Urban began his career as a commercial photographer. In 1937, he began advertising his physique photographs in the back pages of Strength & Health magazine. At the time, Urban shot mostly nude photographs. The catalogue sheets sent to customers were doctored with "inked-in" posing straps, but these would be omitted from full-sized prints purchased from the catalogue.

Urban's photography appeared in the first issues of Bob Mizer's Physique Pictorial in 1951, the first of a wave of physique magazines showcasing physique photography and aimed at a homosexual audience. In the magazine's second issue, dated November 1951, Urban announced he would be publishing his own physique magazine, though it failed to materialize.

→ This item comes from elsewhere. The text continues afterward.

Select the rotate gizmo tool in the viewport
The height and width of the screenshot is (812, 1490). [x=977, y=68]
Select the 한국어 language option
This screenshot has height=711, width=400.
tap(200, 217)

Urban's career effectively ended with his final criminal conviction in 1960, which resulted in a one-year sentence and the seizure of most of his work, however he was seen to be advertising in magazines as late as 1963.

==Legal troubles==
Like many physique photographers, Urban faced recurring legal troubles in relation to obscenity laws. In 1947, he was arrested and jailed for sending nude photographs through the mail, a violation of the Comstock laws.
In 1956, he was prosecuted again and given a $5,000 fine and a 20-year suspended sentence, which he successfully appealed.
On July 1, 1960, Urban's studio was raided by police, who seized his negatives and prints and charged him with possession of obscene materials. Urban succeeded in having the possession charge overturned on appeal, after having already served three months of hard labor. He continued to fight to have his negatives returned to him, and wrote to customers seeking donations to fund his legal case. In 1963, the physique magazine MANual, published by Lynn Womack's Guild Press, printed an "Urgent Appeal" to its readers on Urban's behalf, referring to him as the "dean" of American physique photography.

==Later life and legacy==
According to writer Reed Massengill, Urban became reclusive during the last years of his life, living on welfare support in California.

Much of Urban's work was lost in police raids. Urban entrusted what remained to a friend, Dominic X. Mondella. The materials were ultimately acquired by the Doan Foundation, which published a book on Urban's work.